Work instruction
Copy the material from its start through the line containing "Looking at the", replacing "coordinate pair" with "pair of pixel values" and keeping everything else the same. Leave the pictures out of your answer.

========

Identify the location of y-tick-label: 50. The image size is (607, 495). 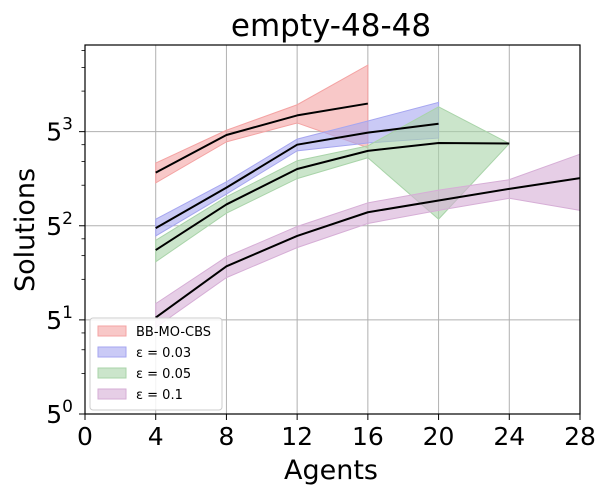
(60, 413).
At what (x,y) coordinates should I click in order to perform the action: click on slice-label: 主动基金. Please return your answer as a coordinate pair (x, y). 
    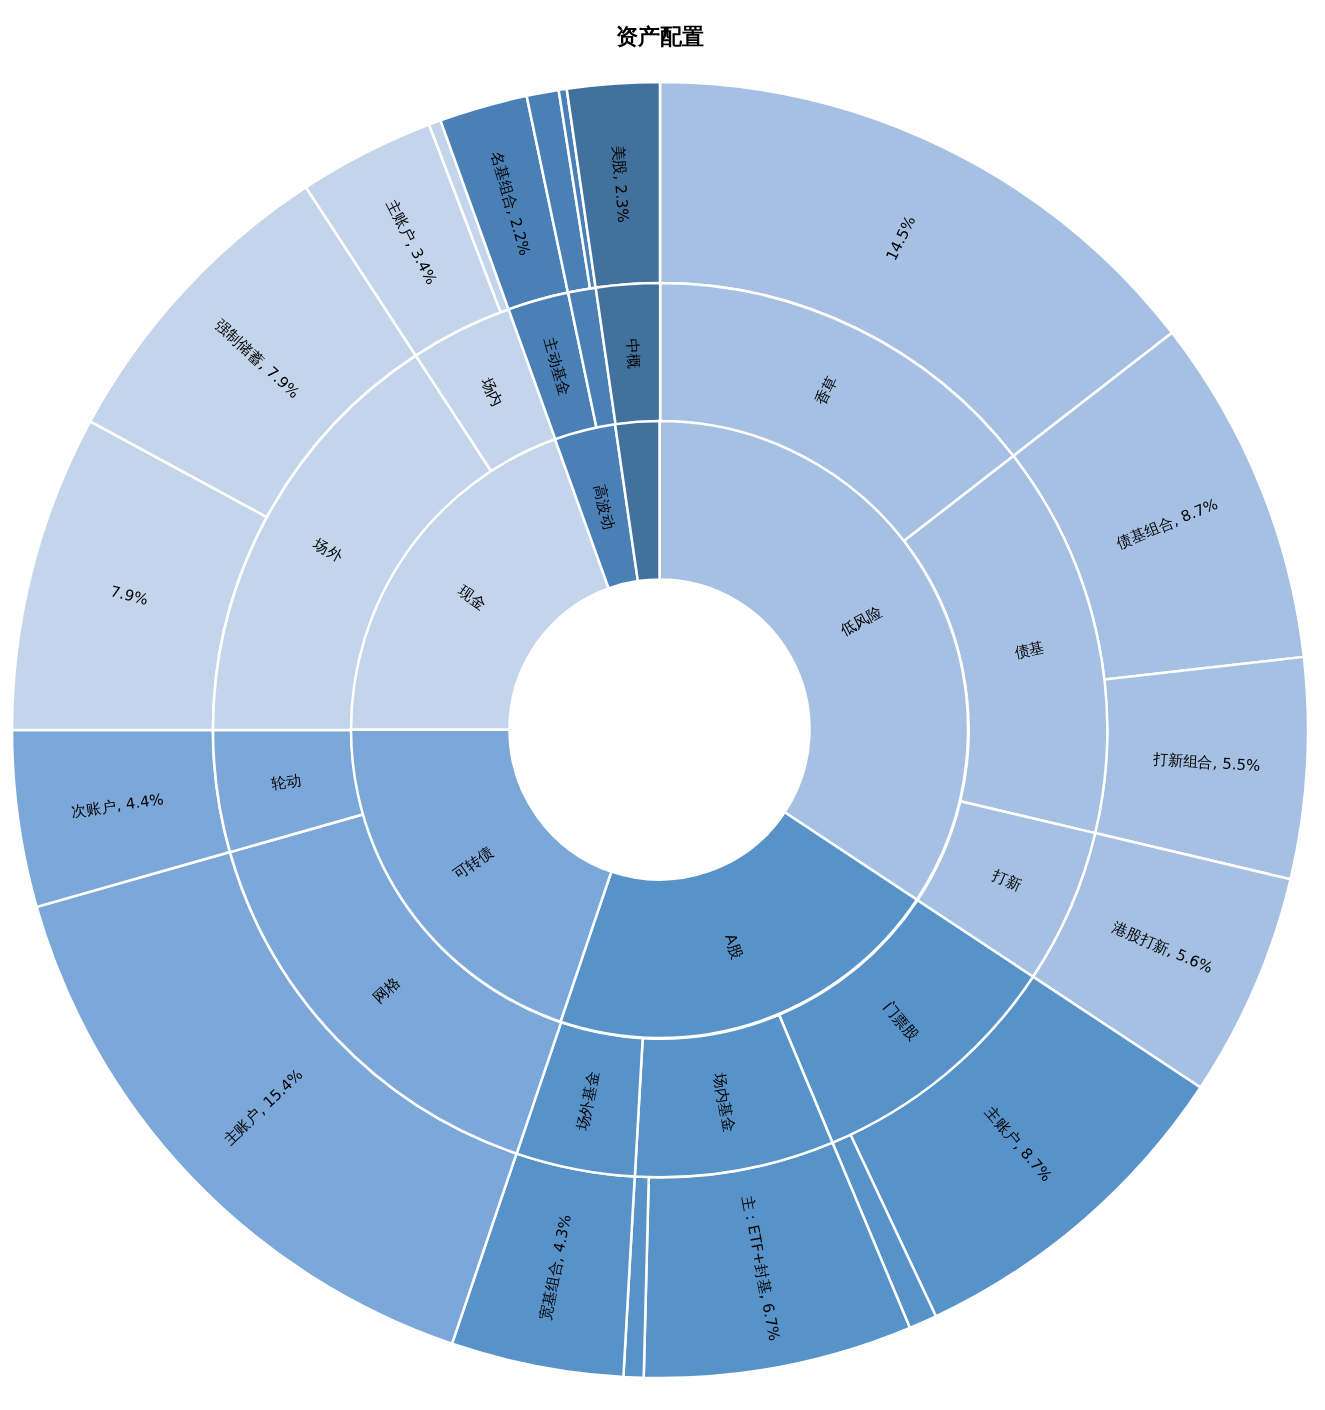
    Looking at the image, I should click on (557, 366).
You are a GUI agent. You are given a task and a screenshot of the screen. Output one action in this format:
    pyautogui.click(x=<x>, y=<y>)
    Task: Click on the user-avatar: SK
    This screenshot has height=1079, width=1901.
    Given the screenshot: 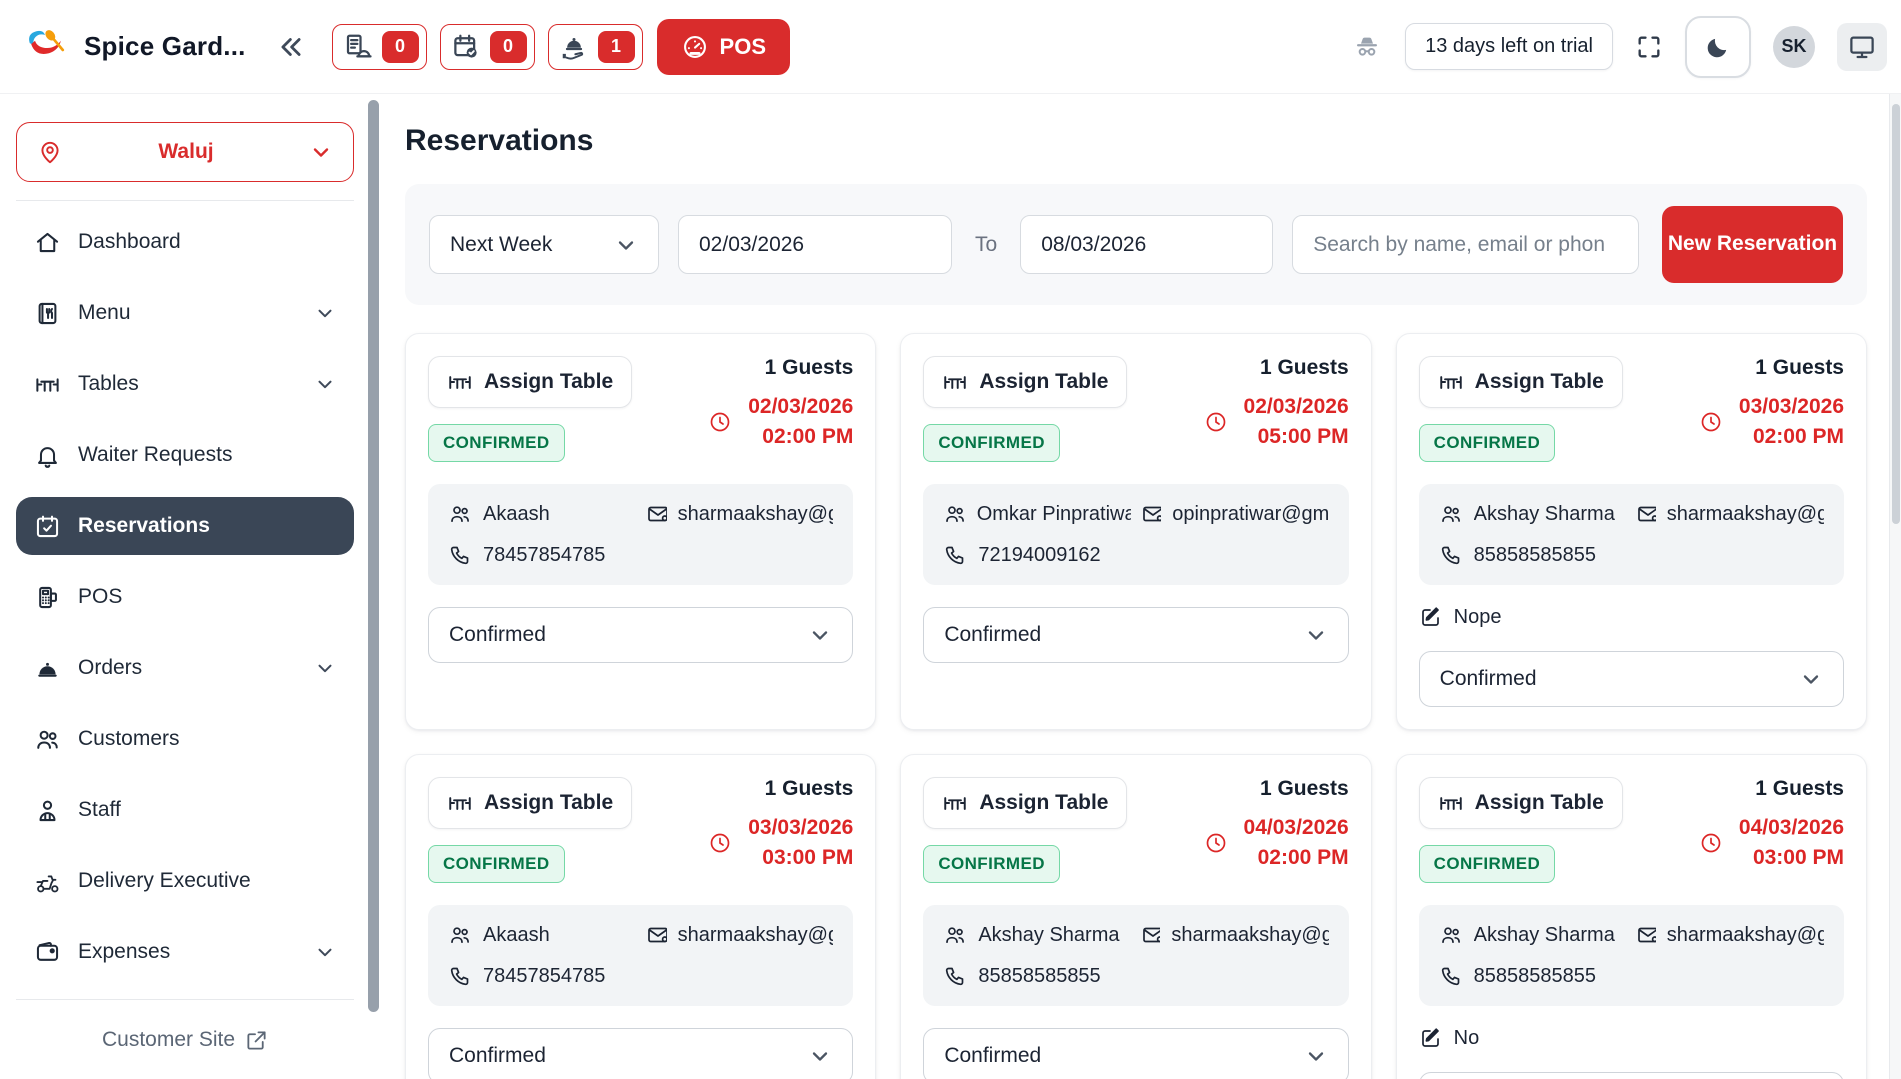 What is the action you would take?
    pyautogui.click(x=1794, y=46)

========

Solution to this exercise
Identify the location of y-tick-label: 50. The image size is (607, 495). 
(60, 413).
At what (x,y) coordinates should I click in order to perform the action: click on slice-label: 主动基金. Please return your answer as a pair of pixel values (x, y). 
    Looking at the image, I should click on (557, 366).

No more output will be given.